Tick. Started high school. This week my firstborn crossed off another rite of passage on childhood's checklist. A little like a dinghy, usually my precious son just bobs about, sticking to the inner harbour, but increasingly, when the wind gets up, he is inclined to sail full steam ahead, filled with joyously reckless purpose. And while, for the most part, I am like a gull, circling helplessly above him, squawking fruitlessly of impending danger, on a good day I am a lighthouse, wise and unwavering, guiding him staunchly to safety.
The next five years stretch before us, as unknown as the open sea, and I am as terrified as the day my husband dragged me away from the door to the new entrants' class. This, though, is what his eight years of primary and intermediate schooling have taught me:
Do not worry if how they learn and what they learn is not how or what you were taught. Theirs is a new world, even more unrecognisable to you than perhaps the one you inherited from your parents was to them. Our children will work in different ways and face different perils; they will need these new strategies to prosper and survive.

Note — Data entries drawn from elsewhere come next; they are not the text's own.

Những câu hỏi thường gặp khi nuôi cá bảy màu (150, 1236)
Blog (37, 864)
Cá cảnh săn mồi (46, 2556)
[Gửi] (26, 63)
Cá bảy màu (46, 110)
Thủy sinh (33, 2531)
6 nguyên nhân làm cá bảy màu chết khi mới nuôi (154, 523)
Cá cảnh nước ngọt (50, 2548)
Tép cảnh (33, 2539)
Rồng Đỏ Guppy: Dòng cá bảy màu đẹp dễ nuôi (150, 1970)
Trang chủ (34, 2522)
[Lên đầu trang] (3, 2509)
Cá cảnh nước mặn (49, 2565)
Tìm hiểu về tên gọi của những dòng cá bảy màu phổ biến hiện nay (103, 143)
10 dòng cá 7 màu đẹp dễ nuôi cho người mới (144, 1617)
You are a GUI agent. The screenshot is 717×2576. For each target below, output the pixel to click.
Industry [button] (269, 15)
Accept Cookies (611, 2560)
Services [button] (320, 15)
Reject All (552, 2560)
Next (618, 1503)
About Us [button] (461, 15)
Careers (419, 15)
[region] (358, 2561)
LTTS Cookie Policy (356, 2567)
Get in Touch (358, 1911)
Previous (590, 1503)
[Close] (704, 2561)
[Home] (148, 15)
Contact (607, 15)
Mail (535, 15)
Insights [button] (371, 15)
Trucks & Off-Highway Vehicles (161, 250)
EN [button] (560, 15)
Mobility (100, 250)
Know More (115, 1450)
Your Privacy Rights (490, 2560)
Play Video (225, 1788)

Those lucky enough to attend schools enlightened to our changing world are being taught that gender is fluid, that diversity in all things is awesome. Do not poison their open minds and generous hearts with your old prejudices.
While school is key, it's not everything. By and large, what they are and who they will become is down to you, to what you discuss at the dinner table, and how you behave towards, and talk about, others.
Sometimes your child will get saddled with a dud teacher. Don't panic. Think of it as a good lesson in life, preparing them for how to manage that dud boss they will inevitably strike later on.